Franki opened the door and handed her some of her stuff. "I made you that Franki, you can keep it," She pushed it back in his arms.
"I don't want it. Truthfully I only came for the ring." I felt my insides twist when he said that.
"Soda, go out there," Pony pushed Soda. Soda still looked like a kicked puppy. Maybe I did come down on them too had. I knew Soda didn't respond to being yelled at.
"Wow, its like I'm surprised to hear you say that, but then I'm not at all either." Mary snorted.
"I figured you'd still be wearing it," he touched the ring around her neck.
"Just take it off," she turned around for him to unfasten it. It took him awhile. "Whose it for anyway, you any Sylvia really moving that fast? Dally will be out of jail at some point you know."

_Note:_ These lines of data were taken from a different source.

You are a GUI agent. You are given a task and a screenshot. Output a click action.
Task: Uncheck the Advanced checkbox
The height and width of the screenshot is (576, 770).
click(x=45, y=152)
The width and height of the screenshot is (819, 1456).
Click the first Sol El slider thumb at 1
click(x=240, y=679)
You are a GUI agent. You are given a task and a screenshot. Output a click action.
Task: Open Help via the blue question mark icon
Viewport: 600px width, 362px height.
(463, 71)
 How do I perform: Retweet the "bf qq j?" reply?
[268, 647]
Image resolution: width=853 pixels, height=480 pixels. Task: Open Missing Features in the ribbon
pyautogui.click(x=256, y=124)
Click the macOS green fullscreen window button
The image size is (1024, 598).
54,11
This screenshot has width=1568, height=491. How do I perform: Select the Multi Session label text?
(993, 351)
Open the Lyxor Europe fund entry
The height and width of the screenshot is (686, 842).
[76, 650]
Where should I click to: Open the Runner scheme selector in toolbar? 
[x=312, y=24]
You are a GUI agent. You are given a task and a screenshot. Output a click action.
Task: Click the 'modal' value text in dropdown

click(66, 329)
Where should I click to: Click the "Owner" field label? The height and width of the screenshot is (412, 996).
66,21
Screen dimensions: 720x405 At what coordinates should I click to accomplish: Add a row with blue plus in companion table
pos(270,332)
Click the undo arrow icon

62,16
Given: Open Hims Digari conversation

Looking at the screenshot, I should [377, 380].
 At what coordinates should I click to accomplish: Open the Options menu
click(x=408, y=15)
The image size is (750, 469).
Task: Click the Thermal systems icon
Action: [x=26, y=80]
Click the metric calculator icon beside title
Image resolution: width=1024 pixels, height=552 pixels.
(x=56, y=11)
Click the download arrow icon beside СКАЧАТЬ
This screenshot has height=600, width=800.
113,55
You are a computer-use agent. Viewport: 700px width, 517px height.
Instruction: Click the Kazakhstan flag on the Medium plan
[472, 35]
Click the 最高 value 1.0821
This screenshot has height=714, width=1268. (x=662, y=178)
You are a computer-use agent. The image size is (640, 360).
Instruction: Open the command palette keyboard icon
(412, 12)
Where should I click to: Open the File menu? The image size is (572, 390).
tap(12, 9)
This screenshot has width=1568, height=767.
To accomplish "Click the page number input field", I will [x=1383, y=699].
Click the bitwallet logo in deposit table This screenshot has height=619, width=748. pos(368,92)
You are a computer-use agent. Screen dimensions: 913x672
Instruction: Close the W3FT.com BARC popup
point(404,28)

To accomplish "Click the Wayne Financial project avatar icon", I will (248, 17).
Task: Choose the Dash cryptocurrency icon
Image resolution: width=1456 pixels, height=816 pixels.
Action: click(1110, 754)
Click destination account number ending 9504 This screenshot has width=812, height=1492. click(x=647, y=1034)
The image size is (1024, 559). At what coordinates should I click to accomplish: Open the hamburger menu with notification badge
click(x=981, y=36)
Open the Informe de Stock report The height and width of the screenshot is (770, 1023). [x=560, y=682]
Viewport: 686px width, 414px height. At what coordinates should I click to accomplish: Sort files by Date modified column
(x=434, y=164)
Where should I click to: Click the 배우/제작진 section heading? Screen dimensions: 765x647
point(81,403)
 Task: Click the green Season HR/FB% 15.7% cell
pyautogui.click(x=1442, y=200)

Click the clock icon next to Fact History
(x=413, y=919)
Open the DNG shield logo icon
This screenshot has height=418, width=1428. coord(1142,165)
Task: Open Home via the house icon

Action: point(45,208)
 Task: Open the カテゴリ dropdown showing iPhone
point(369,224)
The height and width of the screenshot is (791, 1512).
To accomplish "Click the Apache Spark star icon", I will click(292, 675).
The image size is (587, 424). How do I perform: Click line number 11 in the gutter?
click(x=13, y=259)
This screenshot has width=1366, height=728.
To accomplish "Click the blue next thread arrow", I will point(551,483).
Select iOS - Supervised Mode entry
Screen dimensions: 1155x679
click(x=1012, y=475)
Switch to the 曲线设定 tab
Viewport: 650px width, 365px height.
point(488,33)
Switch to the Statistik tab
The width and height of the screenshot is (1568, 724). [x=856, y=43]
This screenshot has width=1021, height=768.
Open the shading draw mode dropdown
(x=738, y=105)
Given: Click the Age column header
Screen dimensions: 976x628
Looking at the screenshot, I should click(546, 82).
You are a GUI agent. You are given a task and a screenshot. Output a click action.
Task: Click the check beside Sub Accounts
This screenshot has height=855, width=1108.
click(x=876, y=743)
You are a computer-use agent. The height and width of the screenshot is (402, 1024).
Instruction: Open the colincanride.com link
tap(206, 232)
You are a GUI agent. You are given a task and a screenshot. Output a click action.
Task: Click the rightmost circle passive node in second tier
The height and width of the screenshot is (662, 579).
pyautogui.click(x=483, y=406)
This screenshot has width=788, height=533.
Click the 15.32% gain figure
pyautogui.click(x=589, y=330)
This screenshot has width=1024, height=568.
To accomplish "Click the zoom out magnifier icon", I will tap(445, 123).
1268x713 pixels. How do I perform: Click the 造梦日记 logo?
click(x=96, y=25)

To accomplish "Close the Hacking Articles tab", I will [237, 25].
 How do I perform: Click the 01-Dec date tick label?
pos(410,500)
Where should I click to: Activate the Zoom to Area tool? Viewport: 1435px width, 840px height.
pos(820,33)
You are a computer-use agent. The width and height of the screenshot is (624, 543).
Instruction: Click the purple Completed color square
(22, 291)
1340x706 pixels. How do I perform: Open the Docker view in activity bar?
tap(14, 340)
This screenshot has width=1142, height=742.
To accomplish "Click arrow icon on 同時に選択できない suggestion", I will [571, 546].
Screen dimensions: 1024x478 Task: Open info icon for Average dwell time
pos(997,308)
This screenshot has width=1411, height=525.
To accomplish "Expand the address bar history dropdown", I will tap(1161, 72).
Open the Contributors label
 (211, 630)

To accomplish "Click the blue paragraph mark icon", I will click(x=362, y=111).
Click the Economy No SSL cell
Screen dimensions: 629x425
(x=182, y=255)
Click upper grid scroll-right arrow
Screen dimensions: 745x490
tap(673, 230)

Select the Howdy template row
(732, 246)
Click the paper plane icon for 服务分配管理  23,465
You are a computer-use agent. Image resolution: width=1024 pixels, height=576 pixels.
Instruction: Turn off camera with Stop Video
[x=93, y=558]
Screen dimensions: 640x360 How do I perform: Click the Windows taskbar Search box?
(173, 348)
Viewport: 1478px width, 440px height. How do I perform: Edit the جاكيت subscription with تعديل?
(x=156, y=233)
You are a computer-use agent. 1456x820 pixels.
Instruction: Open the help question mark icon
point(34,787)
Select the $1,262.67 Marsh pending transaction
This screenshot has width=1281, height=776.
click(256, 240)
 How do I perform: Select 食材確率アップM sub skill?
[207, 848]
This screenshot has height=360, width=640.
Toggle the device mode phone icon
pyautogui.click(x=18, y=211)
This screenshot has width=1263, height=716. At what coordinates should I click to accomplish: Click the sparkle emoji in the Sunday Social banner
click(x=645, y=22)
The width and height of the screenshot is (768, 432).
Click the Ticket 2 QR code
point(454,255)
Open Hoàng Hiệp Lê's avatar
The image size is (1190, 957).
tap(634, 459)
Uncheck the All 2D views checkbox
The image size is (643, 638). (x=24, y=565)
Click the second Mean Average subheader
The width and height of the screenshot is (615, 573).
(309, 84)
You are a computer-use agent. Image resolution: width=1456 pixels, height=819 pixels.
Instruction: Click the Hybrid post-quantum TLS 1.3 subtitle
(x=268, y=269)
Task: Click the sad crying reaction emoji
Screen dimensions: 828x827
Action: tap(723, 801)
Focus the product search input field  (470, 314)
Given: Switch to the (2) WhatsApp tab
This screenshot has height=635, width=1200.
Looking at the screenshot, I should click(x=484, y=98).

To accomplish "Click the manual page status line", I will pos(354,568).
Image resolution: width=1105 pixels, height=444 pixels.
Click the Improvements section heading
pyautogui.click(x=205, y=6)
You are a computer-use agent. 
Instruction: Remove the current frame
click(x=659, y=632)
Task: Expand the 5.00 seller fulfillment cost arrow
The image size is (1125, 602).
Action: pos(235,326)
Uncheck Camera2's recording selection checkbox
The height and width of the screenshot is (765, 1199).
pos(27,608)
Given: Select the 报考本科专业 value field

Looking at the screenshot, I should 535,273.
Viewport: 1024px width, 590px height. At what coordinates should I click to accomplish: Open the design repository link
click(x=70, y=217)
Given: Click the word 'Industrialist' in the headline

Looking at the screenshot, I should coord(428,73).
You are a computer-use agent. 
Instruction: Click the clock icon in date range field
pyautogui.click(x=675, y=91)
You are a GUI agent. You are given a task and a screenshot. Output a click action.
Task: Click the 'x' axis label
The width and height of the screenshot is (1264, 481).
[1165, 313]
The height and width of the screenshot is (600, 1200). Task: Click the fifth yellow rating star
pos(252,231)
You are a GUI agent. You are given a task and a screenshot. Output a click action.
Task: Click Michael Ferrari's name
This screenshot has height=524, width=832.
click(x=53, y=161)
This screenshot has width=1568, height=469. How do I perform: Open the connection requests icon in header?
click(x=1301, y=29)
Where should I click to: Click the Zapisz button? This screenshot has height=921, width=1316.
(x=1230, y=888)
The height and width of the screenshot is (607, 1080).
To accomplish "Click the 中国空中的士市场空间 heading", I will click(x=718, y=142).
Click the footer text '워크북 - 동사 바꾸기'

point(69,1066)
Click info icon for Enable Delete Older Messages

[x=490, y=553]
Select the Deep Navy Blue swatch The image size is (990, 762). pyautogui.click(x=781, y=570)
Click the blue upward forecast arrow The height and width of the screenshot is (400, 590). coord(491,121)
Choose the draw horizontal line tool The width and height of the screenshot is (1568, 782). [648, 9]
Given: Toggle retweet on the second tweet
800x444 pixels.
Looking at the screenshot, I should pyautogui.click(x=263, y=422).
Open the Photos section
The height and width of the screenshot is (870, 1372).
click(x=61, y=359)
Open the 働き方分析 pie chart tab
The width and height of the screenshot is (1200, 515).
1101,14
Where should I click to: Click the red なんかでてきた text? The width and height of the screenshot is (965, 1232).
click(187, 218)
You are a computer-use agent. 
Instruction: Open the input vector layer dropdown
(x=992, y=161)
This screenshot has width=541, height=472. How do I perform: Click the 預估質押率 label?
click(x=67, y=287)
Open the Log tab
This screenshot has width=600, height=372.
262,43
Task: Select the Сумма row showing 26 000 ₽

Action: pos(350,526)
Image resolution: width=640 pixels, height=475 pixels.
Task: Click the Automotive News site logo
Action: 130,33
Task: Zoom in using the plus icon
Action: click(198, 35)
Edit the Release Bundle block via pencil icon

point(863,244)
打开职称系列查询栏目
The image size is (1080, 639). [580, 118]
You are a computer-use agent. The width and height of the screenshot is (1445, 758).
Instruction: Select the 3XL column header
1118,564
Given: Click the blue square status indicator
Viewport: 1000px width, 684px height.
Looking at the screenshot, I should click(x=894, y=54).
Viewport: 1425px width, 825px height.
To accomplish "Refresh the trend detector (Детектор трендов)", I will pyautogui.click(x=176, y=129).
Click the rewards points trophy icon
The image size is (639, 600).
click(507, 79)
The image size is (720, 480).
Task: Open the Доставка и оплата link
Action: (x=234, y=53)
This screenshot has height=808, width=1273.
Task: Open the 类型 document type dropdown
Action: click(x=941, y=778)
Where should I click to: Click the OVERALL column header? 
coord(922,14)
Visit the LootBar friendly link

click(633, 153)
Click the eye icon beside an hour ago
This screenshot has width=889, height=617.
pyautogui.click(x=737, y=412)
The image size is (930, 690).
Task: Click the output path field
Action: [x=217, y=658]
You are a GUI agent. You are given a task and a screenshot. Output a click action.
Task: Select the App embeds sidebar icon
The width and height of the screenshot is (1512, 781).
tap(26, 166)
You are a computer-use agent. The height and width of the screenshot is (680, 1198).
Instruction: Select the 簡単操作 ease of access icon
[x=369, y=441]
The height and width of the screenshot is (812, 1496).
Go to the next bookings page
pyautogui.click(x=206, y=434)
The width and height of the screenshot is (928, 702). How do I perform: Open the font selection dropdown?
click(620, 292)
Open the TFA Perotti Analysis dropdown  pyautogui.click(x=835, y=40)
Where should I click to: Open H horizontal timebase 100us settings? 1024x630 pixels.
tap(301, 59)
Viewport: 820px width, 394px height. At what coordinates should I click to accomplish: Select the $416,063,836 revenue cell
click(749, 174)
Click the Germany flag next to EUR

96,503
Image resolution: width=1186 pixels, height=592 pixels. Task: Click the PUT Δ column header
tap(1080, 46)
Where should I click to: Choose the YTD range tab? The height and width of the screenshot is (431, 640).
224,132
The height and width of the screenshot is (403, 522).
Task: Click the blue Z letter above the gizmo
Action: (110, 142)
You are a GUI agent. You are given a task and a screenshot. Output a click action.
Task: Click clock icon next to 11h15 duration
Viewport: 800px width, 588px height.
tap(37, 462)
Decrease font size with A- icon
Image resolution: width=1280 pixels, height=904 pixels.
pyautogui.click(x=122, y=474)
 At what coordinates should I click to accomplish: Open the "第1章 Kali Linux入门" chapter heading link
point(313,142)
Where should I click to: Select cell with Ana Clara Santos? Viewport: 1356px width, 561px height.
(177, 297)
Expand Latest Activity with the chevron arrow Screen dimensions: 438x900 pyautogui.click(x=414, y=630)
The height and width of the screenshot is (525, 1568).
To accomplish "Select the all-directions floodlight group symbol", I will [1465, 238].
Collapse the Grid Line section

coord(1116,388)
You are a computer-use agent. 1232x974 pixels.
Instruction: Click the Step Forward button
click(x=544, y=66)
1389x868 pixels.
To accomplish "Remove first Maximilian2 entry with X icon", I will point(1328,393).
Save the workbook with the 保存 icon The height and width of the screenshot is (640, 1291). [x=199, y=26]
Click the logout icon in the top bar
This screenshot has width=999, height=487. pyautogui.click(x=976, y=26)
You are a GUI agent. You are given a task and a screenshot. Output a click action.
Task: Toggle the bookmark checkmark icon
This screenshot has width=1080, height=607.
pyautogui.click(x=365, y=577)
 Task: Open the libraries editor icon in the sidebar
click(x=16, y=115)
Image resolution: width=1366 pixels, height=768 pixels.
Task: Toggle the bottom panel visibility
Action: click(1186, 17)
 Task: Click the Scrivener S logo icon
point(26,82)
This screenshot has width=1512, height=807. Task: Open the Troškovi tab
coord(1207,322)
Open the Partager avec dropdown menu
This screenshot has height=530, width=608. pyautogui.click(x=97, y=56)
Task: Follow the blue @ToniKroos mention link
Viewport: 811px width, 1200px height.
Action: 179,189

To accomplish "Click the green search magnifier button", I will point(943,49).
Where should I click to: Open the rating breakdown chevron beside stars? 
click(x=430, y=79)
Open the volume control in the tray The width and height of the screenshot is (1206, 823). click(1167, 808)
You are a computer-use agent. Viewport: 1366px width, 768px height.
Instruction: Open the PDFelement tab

"Not everyone is as slow as you Doll Face, and I ain't afraid of Dallas," Franki seemed confident, overly confident.
"You should be," Steve growled from behind me.
"Can you believe this smart ass." Two-bit chimed in.
"Franki," Mary hissed as time progressed.
"Sorry, it's more complicated than a bra, I haven't had as much practice!" He kept trying and failing.
"You're such a pig, just stop!" She pushed him back and just pulled the necklace off braking the clasp. "Just go, Franki, just leave," I heard Mary's voice crack. That was enough, I moved toward the door.
"Aw, I hate to leave you upset," he went in for a kiss but she pushed him away pretty quick.
"If you know what's good for you, you won't be coming around here ever again," I told him as he walked off out lawn.
"You don't have to say it," Mary told me as she walked by me into the house.
"Say what?" I asked.
"You don't have to tell me I'm stupid for trusting him, I already know, just let it rest," she pulled open the stove and pulled out the dish. It smelled real good. She then picked up about 6 plates and stuck a spatula into the casserole. "Whose hungry?" She said hiding most of her edge. Everyone except for me managed to utter some sort of response. She handed them out then went to sit on the couch across from me. The guys all shot each other glances, but no one said anything. Two-bit laid on the couch and stuck his head in Mary's lab. He laid his dish on the ground.
"I hate that kid, I can't wait for Good-ole Dally to come back and hand it to him," Two-bit stated.
"Me neither," Marry added.
"Here, you can have my beer," Two-bit didn't sit up he just stuck out his arm.
"And they say greasers can't be kind, damn Two, what next? Are you gonna give me your kidney?" She took it and started drinking it. I felt like they were both defying me an taking a stand when they said that, but a part of me wished I had been the one to give her the beer. I was already starting to be bad cop day 2.